“Fiamme nella notte: roghi di eretici e libri incendiati”. Sequenza del film, “Il nome della rosa” di J.J. Annaud, 1986

“Fiamme nella notte”. Sequenza tratta dal film, “Il nome della rosa”, di Jean Jacques Annaud, 1986

 

Il testo è stato estrapolato da un fascicolo di 112 pagine, scritto dagli studenti di due classi terze del Liceo Sperimentale “L. Stefanini” di Venezia-Mestre, pubblicato in forma di quaderno nel giugno 1996 e custodito nella biblioteca dell’istituto. Vi si dimostrano, accanto alle inevitabili incertezze del primo approccio di lettura di un testo visivo, originalità e lucidità di analisi, acutezza e sistematicità nell’organizzazione dei dati, una pazienza ammirevole nel ripetere più volte al video-registratore l’indagine sui più diversi aspetti della sequenza e nel fissarne sulla carta le coordinate più significative (associando le abilità legate alla cultura del libro a quelle derivate dalla cultura dello schermo).

Il cinema è l’arte che consente di integrare al meglio l’indagine bibliografica, iconica, musicale, tecnica.
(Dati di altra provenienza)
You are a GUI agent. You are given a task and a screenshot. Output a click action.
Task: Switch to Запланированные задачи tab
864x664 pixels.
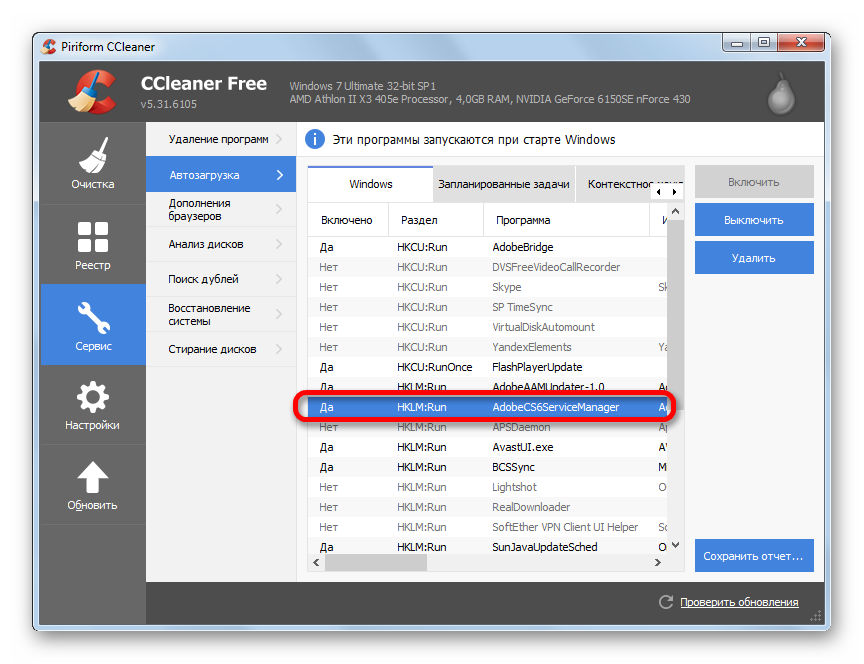[x=503, y=184]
Le descrizioni d’ambiente, i paesaggi, i costumi, lo scavo psicologico dei personaggi e delle folle, i movimenti di massa, la stessa tecnica del montaggio offrono ai giovani studenti stimoli e suggestioni per entrare il più possibile nella dimensione quotidiana (fantastica e insieme materialmente elementare) di un fatto e di un’epoca. Questa esperienza di lettura, smontaggio e interpretazione di un testo audiovisivo ha fatto parte di un progetto più ampio di “Letture testuali e con-testuali” (poesia, novella, romanzo, cinema, saggistica, giornalismo, politica, pubblicità, canzoni), attuato in un arco di cinque anni, dal 1993 al 1998, che ha puntato semplicemente ad avvicinare gli studenti ad un uso più attento e critico anche della civiltà delle immagini. Li si è voluti  stimolare ad arricchire il loro lessico, con una quotidiana e paziente pratica di lettura, di ascolto, di visione, per contrastare un’espressività orale e scritta sempre più povera e banalizzata. Si è voluto suggerire un metodo di analisi, di concentrazione, di interrogazione di se stessi, di discussione e confidenza con gli altri (che dura da secoli e che oggi, forse, si sta perdendo). Di più, coltivando la fatica dell’interpretazione, lentamente costruiranno la pratica di un continuo approssimarsi alla verità, di una sua messa in discussione, di una necessaria dimensione sociale del pensiero, di una coltivazione di sé (già Leopardi e Gramsci dicevano che lo studio “è un abito acquisito con lo sforzo e il dolore e la noia”).

prof. Gennaro Cucciniello

 

“Fiamme nella notte: roghi di eretici e libri incendiati”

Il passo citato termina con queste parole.